----- RECORDS FOR THE EXERCISE -----
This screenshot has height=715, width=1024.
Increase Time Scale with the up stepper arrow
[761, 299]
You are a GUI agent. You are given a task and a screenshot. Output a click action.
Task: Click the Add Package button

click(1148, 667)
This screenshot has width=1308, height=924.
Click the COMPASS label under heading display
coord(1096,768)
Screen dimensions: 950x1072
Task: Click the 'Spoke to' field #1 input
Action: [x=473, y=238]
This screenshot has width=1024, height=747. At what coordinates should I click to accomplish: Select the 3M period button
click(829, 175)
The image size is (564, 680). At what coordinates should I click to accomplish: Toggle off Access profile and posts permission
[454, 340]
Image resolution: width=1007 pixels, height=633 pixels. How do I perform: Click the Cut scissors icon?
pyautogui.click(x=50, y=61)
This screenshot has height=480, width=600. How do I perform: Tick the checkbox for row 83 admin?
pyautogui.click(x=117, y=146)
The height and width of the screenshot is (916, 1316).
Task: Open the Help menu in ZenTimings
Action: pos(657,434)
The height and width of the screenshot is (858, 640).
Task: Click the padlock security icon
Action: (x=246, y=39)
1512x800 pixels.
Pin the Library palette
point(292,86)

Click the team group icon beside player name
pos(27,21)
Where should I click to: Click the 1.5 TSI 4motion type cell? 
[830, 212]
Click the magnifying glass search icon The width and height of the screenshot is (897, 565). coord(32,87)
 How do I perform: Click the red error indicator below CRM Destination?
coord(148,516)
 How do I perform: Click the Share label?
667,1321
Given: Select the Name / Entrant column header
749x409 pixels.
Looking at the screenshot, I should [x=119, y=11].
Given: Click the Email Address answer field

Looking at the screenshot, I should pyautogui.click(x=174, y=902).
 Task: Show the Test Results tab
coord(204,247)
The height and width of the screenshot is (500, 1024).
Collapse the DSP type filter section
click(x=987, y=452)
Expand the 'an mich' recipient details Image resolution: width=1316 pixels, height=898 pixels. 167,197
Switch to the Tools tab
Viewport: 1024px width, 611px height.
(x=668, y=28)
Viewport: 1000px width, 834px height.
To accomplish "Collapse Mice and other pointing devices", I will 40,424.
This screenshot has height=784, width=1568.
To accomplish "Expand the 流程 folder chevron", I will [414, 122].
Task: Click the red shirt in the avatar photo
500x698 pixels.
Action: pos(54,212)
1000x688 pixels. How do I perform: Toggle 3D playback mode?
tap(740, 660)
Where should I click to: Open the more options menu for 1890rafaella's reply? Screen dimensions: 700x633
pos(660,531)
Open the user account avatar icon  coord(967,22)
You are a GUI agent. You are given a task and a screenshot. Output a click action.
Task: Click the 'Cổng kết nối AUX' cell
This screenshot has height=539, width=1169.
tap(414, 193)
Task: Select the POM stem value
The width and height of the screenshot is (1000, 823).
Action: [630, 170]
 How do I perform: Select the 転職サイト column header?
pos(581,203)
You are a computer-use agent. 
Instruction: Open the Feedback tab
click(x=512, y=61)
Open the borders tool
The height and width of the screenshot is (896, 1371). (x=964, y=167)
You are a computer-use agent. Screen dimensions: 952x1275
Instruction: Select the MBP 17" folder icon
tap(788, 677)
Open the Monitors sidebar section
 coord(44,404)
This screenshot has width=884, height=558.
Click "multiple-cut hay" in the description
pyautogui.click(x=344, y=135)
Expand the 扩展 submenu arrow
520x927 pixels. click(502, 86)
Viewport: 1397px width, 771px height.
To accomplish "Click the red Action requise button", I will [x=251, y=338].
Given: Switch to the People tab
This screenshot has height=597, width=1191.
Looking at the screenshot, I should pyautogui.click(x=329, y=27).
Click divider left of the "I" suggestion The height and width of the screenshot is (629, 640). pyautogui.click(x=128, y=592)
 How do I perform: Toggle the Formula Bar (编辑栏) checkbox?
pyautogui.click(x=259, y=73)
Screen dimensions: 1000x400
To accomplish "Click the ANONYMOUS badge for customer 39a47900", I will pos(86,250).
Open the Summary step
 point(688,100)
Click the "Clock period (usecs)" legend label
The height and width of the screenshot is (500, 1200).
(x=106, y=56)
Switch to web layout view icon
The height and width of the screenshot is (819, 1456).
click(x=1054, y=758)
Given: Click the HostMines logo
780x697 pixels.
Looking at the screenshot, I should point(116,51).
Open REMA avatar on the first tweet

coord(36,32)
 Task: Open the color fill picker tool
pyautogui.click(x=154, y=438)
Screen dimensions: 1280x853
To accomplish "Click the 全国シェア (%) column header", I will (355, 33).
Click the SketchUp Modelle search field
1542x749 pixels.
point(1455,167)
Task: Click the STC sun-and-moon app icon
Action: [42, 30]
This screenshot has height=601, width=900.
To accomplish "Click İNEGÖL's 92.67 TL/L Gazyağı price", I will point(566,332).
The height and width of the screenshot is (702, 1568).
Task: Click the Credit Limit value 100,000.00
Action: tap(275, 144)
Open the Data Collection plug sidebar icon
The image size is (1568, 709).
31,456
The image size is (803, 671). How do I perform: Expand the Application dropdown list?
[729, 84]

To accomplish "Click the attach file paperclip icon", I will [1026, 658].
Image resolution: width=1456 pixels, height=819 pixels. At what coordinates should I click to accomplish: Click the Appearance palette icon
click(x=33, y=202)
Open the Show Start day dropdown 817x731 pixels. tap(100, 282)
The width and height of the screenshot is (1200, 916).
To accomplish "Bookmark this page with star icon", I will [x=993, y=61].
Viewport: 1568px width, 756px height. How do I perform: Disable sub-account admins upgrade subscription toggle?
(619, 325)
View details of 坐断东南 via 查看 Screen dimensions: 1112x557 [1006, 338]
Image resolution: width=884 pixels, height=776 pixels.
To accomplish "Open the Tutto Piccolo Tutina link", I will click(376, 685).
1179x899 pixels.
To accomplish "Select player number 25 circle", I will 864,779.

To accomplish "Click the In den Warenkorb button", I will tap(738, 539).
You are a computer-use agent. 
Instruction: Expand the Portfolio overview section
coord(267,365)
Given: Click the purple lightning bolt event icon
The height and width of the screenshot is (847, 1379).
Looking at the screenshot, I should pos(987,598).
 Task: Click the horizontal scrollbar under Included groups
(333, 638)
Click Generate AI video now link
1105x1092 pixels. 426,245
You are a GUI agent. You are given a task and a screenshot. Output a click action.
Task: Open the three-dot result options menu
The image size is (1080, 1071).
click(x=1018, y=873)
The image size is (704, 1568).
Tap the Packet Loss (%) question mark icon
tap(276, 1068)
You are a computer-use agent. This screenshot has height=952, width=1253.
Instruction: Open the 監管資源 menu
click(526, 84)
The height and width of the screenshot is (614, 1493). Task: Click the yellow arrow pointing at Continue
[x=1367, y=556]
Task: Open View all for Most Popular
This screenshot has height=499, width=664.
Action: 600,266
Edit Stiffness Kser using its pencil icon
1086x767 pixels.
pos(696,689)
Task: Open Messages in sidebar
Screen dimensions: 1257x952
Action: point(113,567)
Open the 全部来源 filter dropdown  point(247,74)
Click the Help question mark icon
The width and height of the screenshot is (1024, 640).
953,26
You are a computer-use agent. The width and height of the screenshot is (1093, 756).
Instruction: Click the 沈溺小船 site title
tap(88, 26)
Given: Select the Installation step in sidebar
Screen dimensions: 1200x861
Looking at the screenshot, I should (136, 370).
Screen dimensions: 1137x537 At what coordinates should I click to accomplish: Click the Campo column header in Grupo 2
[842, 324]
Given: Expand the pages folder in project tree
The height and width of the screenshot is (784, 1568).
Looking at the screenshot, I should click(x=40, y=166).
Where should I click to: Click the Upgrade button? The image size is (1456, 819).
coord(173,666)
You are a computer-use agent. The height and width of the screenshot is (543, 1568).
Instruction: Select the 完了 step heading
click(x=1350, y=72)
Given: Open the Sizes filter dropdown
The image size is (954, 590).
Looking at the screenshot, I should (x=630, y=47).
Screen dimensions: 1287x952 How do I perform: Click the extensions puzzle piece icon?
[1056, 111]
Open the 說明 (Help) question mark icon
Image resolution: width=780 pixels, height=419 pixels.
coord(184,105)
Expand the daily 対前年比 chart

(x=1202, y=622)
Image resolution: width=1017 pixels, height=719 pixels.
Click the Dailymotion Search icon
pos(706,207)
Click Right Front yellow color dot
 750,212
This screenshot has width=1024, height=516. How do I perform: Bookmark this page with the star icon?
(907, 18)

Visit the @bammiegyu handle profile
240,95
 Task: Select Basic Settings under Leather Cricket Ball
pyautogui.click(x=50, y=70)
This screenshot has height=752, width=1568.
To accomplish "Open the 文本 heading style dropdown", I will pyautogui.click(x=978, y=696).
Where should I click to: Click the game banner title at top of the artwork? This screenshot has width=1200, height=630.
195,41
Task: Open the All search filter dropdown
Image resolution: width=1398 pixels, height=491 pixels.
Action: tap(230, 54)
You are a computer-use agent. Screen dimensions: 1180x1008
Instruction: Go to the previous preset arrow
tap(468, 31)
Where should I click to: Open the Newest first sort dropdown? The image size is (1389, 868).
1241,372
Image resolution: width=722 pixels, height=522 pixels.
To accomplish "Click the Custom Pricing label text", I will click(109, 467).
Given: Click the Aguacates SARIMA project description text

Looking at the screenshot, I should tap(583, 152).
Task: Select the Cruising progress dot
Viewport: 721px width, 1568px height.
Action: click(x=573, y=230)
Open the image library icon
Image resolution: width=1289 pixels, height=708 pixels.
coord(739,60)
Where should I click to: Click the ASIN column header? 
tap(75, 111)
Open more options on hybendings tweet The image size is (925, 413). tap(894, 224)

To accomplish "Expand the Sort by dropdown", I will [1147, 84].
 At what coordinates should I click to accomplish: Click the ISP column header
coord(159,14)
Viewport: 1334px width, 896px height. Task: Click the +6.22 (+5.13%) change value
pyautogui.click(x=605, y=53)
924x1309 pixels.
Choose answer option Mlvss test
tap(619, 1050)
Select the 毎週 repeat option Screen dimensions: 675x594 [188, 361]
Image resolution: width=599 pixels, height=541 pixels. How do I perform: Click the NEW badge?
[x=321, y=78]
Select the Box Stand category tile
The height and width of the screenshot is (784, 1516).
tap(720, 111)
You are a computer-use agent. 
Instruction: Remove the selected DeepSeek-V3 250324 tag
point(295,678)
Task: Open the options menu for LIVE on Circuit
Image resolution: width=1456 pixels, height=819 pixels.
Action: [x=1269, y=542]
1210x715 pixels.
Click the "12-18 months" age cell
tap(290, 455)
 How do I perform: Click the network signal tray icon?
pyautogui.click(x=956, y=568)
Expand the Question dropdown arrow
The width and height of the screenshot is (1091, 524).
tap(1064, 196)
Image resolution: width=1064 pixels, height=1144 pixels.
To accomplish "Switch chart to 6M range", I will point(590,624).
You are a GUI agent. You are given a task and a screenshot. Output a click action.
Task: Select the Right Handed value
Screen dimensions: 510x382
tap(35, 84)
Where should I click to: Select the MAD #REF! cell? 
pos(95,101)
-----
SHORT EXERCISE: Please reproduce the records starting with the line with "You are a computer-use agent. The width" and going on through the line with "Looking at the screenshot, I should click(x=40, y=166).", swapping "sidebar" for "side panel" and leaving everything else as it is.

WORKED SOLUTION:
You are a computer-use agent. The width and height of the screenshot is (1093, 756).
Instruction: Click the 沈溺小船 site title
tap(88, 26)
Given: Select the Installation step in side panel
Screen dimensions: 1200x861
Looking at the screenshot, I should (136, 370).
Screen dimensions: 1137x537 At what coordinates should I click to accomplish: Click the Campo column header in Grupo 2
[842, 324]
Given: Expand the pages folder in project tree
The height and width of the screenshot is (784, 1568).
Looking at the screenshot, I should click(x=40, y=166).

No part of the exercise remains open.